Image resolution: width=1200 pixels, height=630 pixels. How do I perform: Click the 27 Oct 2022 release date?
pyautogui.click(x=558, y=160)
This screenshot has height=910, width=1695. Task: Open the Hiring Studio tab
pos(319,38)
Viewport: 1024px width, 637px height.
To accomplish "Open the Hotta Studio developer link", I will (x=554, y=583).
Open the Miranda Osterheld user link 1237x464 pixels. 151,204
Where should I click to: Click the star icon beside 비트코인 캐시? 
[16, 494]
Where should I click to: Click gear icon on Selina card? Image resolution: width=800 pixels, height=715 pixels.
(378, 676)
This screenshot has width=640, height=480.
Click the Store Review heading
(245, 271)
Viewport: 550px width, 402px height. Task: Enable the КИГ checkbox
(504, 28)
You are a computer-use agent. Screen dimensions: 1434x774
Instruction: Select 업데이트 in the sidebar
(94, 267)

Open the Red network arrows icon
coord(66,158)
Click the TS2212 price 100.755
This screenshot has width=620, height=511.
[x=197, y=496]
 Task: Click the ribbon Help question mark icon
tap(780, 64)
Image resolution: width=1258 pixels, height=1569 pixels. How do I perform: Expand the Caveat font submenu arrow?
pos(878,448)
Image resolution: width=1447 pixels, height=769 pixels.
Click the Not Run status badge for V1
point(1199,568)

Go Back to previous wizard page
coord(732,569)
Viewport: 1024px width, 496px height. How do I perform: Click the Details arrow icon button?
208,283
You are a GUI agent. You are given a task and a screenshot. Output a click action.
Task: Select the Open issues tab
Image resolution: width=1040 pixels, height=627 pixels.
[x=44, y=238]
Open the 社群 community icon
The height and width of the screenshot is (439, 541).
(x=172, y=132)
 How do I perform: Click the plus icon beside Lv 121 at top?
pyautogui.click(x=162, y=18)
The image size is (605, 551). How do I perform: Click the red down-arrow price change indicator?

══════

**What to work on**. All of the entries must be given again, word for word.

**Answer box**.
Image resolution: width=1200 pixels, height=630 pixels. How do I perform: Click the 27 Oct 2022 release date?
pyautogui.click(x=558, y=160)
This screenshot has height=910, width=1695. Task: Open the Hiring Studio tab
pos(319,38)
Viewport: 1024px width, 637px height.
To accomplish "Open the Hotta Studio developer link", I will (x=554, y=583).
Open the Miranda Osterheld user link 1237x464 pixels. 151,204
Where should I click to: Click the star icon beside 비트코인 캐시? 
[16, 494]
Where should I click to: Click gear icon on Selina card? Image resolution: width=800 pixels, height=715 pixels.
(378, 676)
This screenshot has width=640, height=480.
Click the Store Review heading
(245, 271)
Viewport: 550px width, 402px height. Task: Enable the КИГ checkbox
(504, 28)
You are a computer-use agent. Screen dimensions: 1434x774
Instruction: Select 업데이트 in the sidebar
(94, 267)

Open the Red network arrows icon
coord(66,158)
Click the TS2212 price 100.755
This screenshot has width=620, height=511.
[x=197, y=496]
 Task: Click the ribbon Help question mark icon
tap(780, 64)
Image resolution: width=1258 pixels, height=1569 pixels. How do I perform: Expand the Caveat font submenu arrow?
pos(878,448)
Image resolution: width=1447 pixels, height=769 pixels.
Click the Not Run status badge for V1
point(1199,568)

Go Back to previous wizard page
coord(732,569)
Viewport: 1024px width, 496px height. How do I perform: Click the Details arrow icon button?
208,283
You are a GUI agent. You are given a task and a screenshot. Output a click action.
Task: Select the Open issues tab
Image resolution: width=1040 pixels, height=627 pixels.
[x=44, y=238]
Open the 社群 community icon
The height and width of the screenshot is (439, 541).
(x=172, y=132)
 How do I perform: Click the plus icon beside Lv 121 at top?
pyautogui.click(x=162, y=18)
The image size is (605, 551). How do I perform: Click the red down-arrow price change indicator?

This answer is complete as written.